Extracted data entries
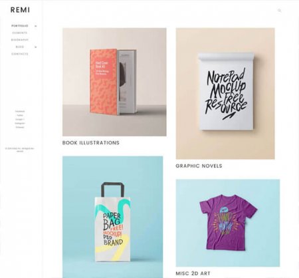The image size is (299, 278).
Task: Click the search magnifier icon
Action: click(279, 11)
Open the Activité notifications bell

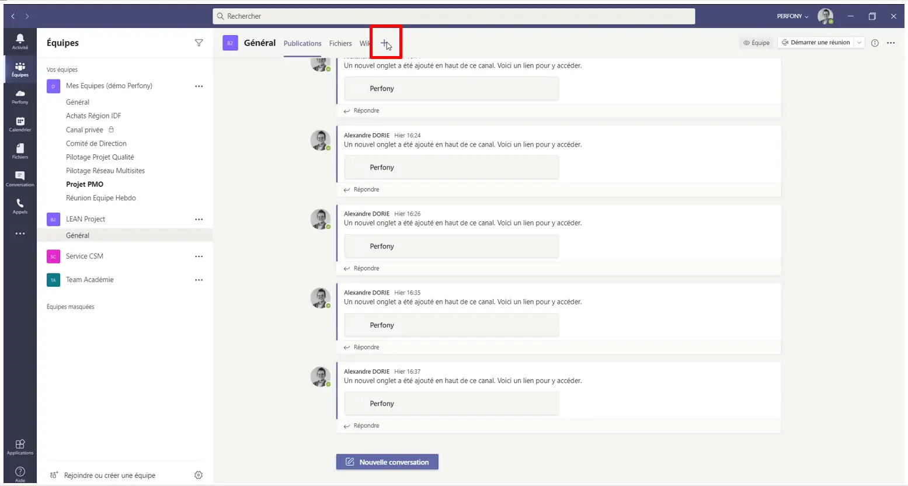(x=20, y=41)
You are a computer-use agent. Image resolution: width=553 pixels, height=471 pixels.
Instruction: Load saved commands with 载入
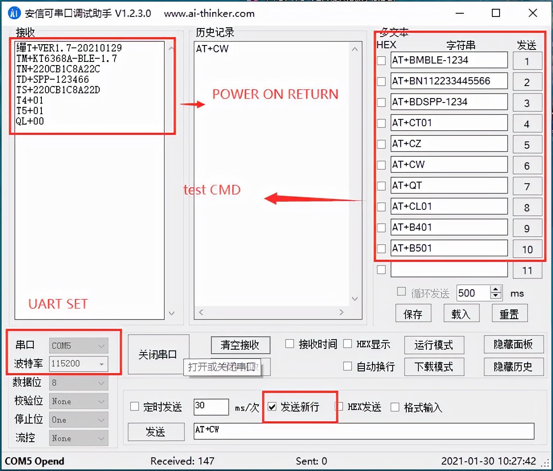click(x=461, y=313)
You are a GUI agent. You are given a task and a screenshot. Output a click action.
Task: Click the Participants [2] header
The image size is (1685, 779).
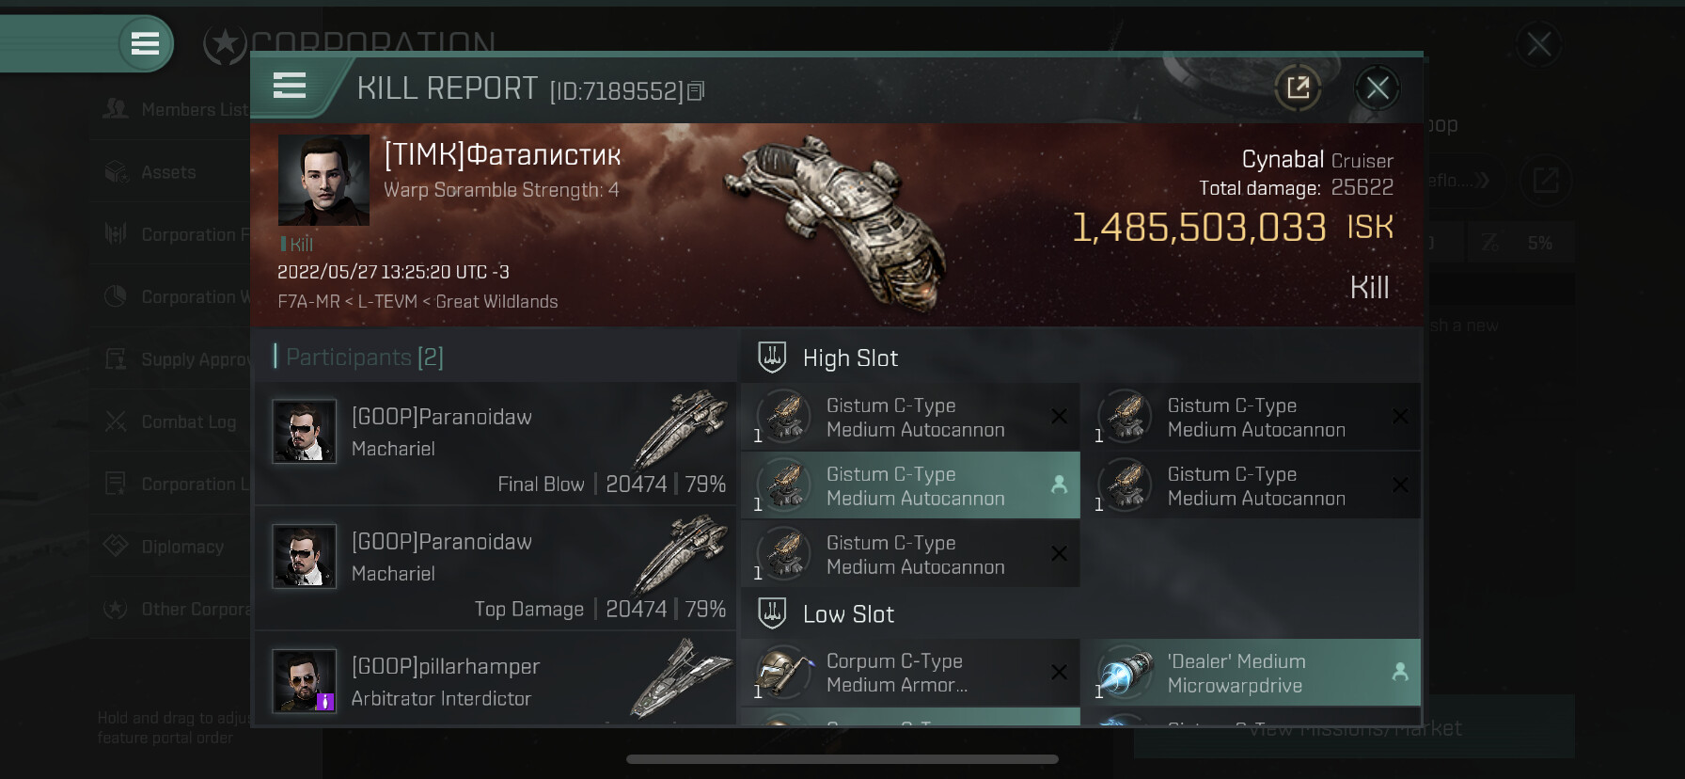point(365,357)

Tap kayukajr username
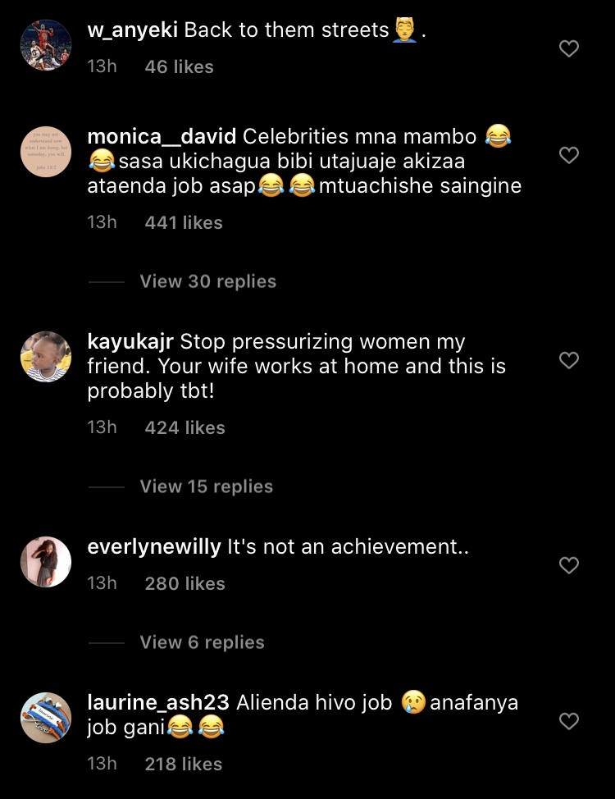[131, 340]
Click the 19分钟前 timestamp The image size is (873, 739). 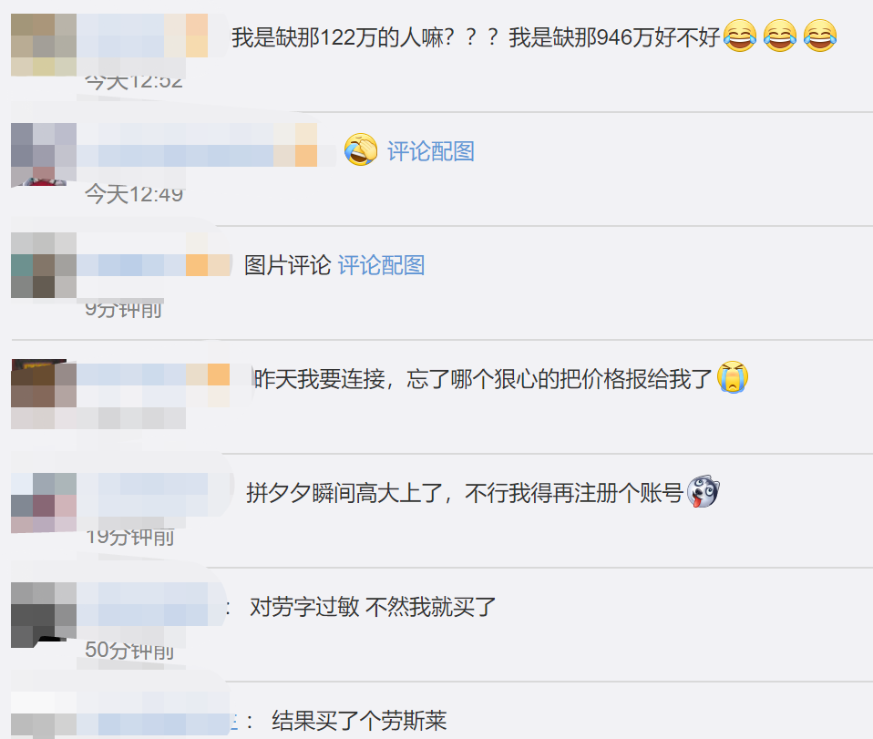coord(129,537)
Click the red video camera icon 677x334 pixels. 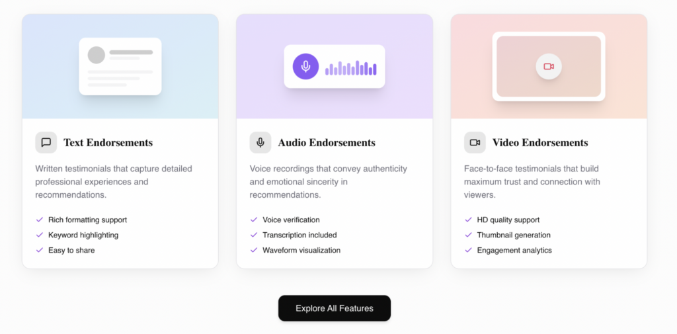click(x=549, y=66)
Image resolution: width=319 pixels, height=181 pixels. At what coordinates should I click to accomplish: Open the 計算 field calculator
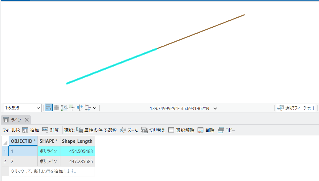(x=51, y=130)
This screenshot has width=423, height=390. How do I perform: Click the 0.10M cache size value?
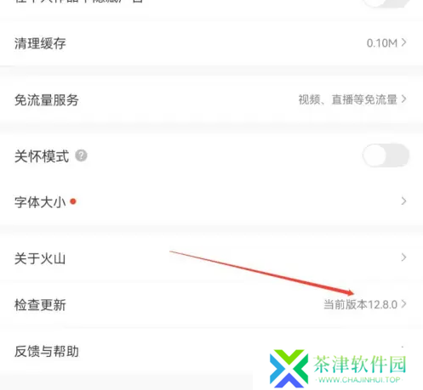click(382, 43)
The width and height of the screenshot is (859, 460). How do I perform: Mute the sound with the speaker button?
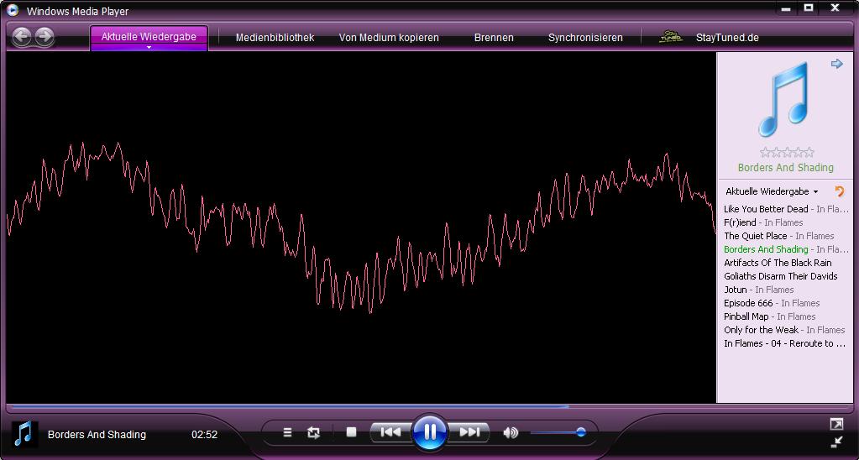[x=510, y=432]
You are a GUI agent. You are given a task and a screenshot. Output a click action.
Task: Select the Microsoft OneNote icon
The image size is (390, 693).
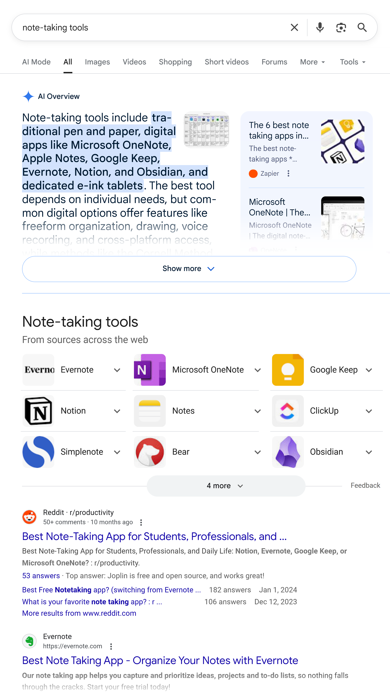[150, 370]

### [PROBLEM DETAILS]
Leave the pictures out. Extract exactly the lines running from the one with "Task: Select the Microsoft OneNote icon" through the last entry, both ends included.

### [WRITTEN SOLUTION]
Task: Select the Microsoft OneNote icon
The image size is (390, 693).
[150, 370]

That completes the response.